Currently, the pre-trained model has been trained on the top 500 domain names from both these datasets. The final version of the pre-trained model will be trained on the entirety of both the datasets.

Learning Process

Data Preprocessing: Each domain name is converted into a unicode code point representation and then extended to a numpy array of a length 256. The dataset was created by combining the malicious domains as well as the non-malicious. The dataset was split as follows:

  • Train Set: 80% of the dataset.
  • Validation Set: 10 % of the dataset
  • Test Set: 10% of the dataset

Training: The deep-learning model is a Convolutional Neural Net that is trained using batch gradient descent with the Adam optimizer.

TensorFlow Model

TensorFlow Model Definition

The pre-trained deep learning model is a Convolutional Neural Net whose input is a (16, 16, 1) shaped array and the output is a single value lying in between 0 and 1. If the output value is less than 0.5 the domain name is considered benign , else it is considered malicious.

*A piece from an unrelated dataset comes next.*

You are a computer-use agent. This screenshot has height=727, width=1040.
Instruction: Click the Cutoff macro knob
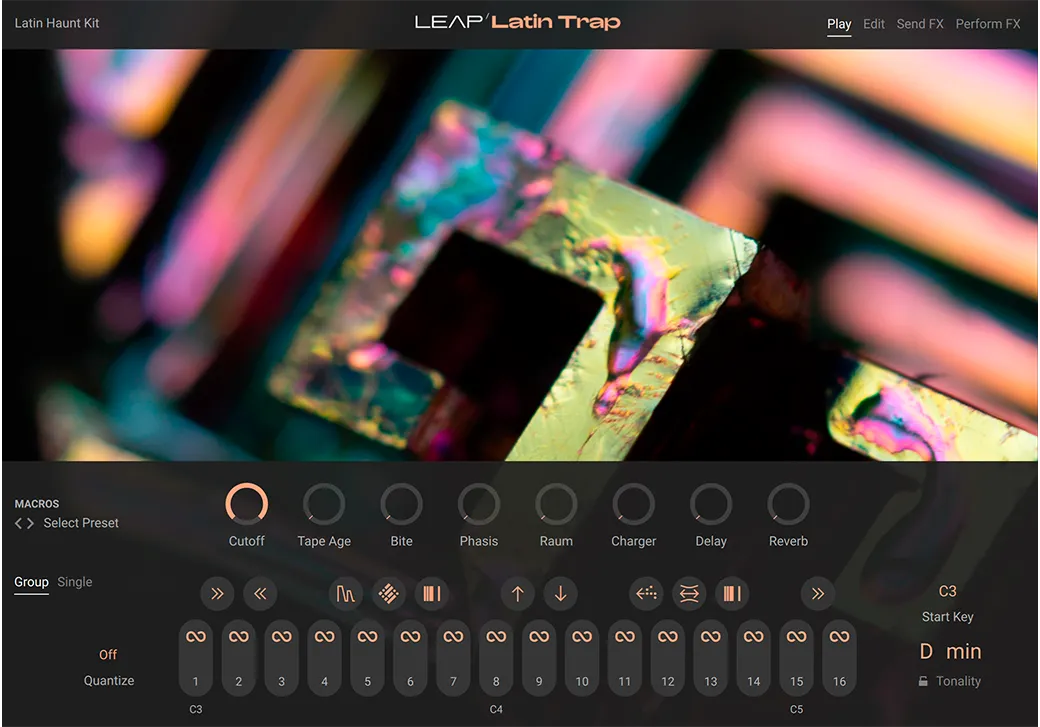tap(247, 504)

The model summary can be found below:

Layer Output Shape Activation Number of Parameters
Input (None, 16, 16, 1 ) - 0
Conv2D (None, 15, 15, 16) Relu 80
MaxPooling (None, 7, 7, 16) - 0
Conv2D (None, 6, 6, 16) Relu 1040
MaxPooling (None, 3, 3, 16) - 0
Conv2D (None, 2, 2, 8 ) Relu 520
Flatten (None, 32) - 0
Dense (None, 8 ) Relu 264
Dense (None, 1 ) Sigmoid 9

TensorFlow Model Visualization

The model can be visualized as follows:

image info

Results

The accuracy for the Train Set, Validation Set and Test Set is as follows:

Metric Train Set Validation Set Test Set
Accuracy 99.25 % 98.00 % 98.00 %